As for tomatoes, no more heirlooms.  I don't have the room to give them the air they need.  The Cherokee purple has got fusarium wilt and several other diseases, and has given the wilt to the other plants where they contact.  I'll be happy if it maintains enough foliage to ripen the tomatoes it has already set.  With the garden expansion I'll be able to plant at least 4 cages next year, and the modern disease resistant varieties will give me the production I need from those cages.  That may sound like heresy but it's certainly more practical from my standpoint.

The first eggplant and summer squash were picked this week.  Here's the first eggplant, Lavendar Touch from Pinetree.  This eggplant has done really well for me.  Pinetree says it won't be selling it next year so I'll have to find another variety.

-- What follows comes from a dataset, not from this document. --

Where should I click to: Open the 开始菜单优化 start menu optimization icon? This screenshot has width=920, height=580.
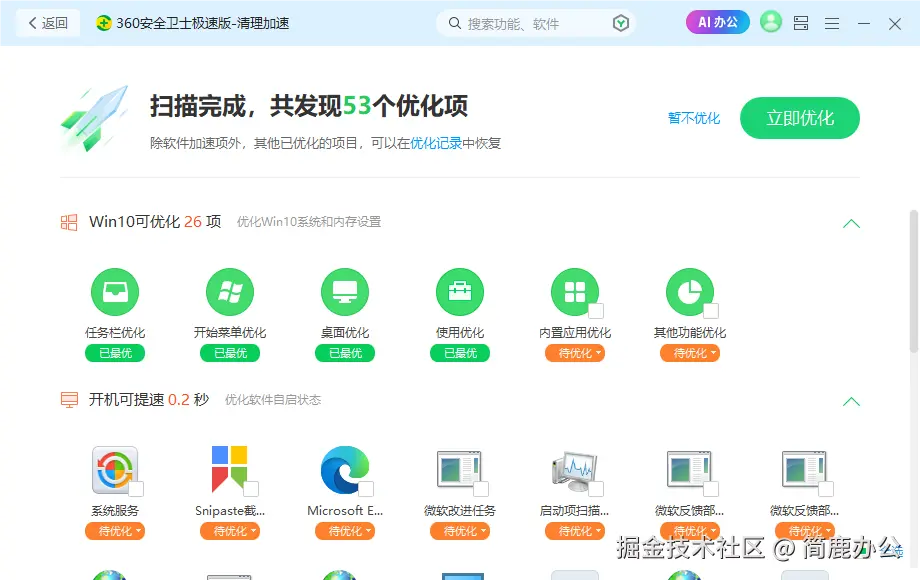pos(230,291)
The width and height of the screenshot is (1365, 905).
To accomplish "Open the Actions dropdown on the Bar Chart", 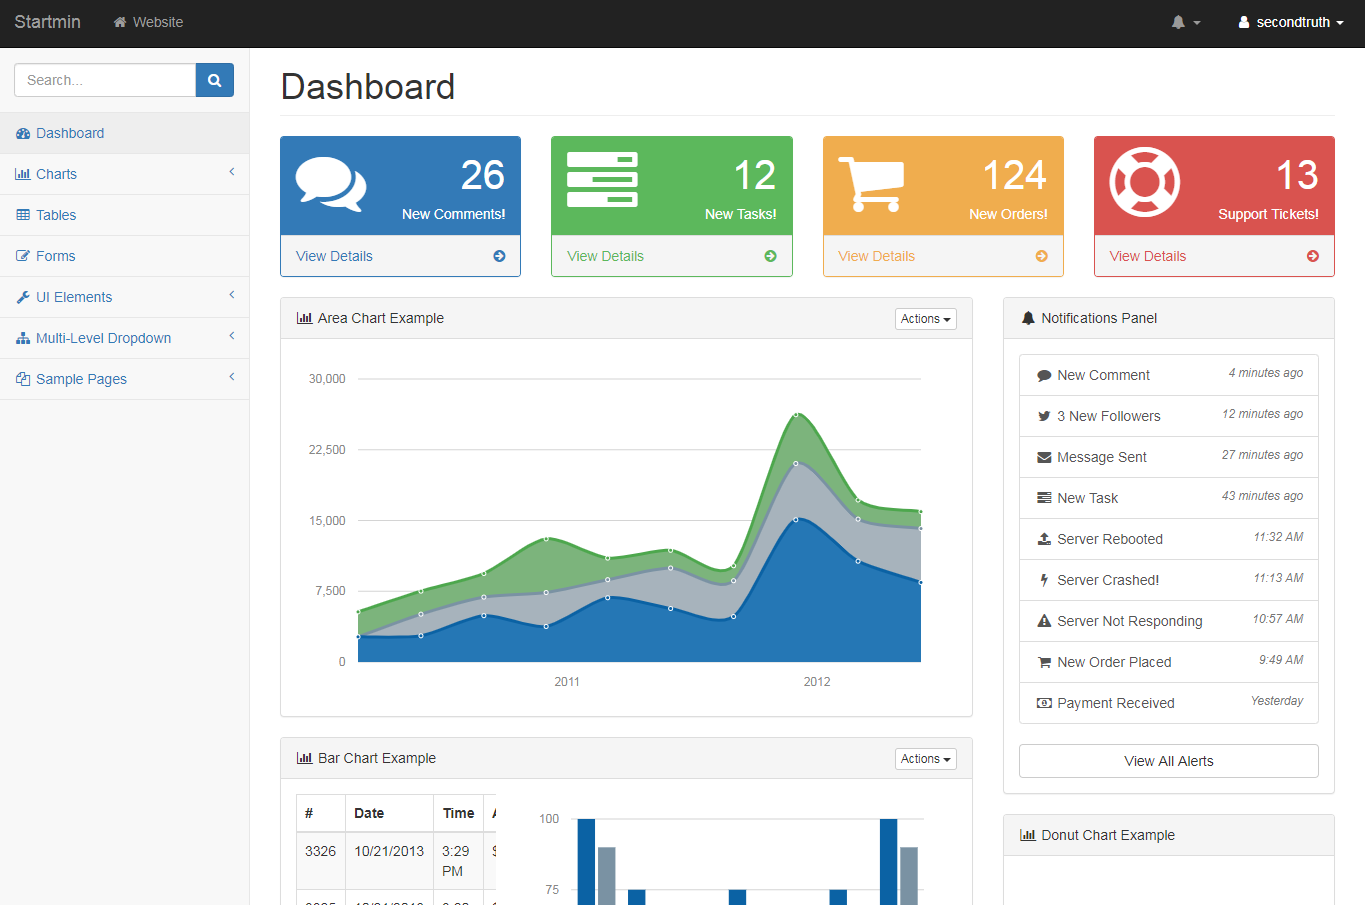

I had some bad luck with the first summer squash, a yellow zucchini that was touted for disease resistance but kept dying on me.  Then I planted a variety called Genovese, either from NK or Ferry-Morse,  picked up at the big box store.  Probably an older Italian variety and it's crowded badly by the huge acorn squash but that's OK.  I don't want massive amounts of summer squash, and these are trickling in.  It's actually pretty good.  I've been stir-frying the squash with okra and eggplant.

Later in the week I got another squash, eggplant and tomato.
 
For the week, beans 17 oz, okra 11 oz, eggplant 20 oz, peppers 8 oz, cucumber 2 lb 3 oz, summer squash 17 oz, tomato 11 oz.  Total 8.1 lbs.  Yearly total 74 lbs.  To see what other people grow go to http://daphnesdandelions.blogspot.com/

5 comments:

XYXY said...

yummy

Phuong said...

Your Ruby Ring onions are a beautiful sight!

I have had problems with Cherokee Purple as well, the plants are small and not very productive.

4theluvofgardening said...

I love Lavendar Touch eggplant, I grow it every year. Nice onion harvest.

Michelle said...

I don't feel bad about growing hybrids if that's what it takes. Heirlooms are great and I try to grow as many as possible, but they don't always work. Veggies from Amish country don't necessarily like foggy coastal California! Gotta love that haul of onions.

David Velten said...

The Ruby Rings look great, may try them next year. I ordered Red Wing and got Red Bull as a substitute. I hear you on the heirloom tomatoes. My Cherokee Purple (a grafted plant no less) is sitting there with a couple of small tomatoes. At least this year it is disease free, the one last year from a big box store developed late blight.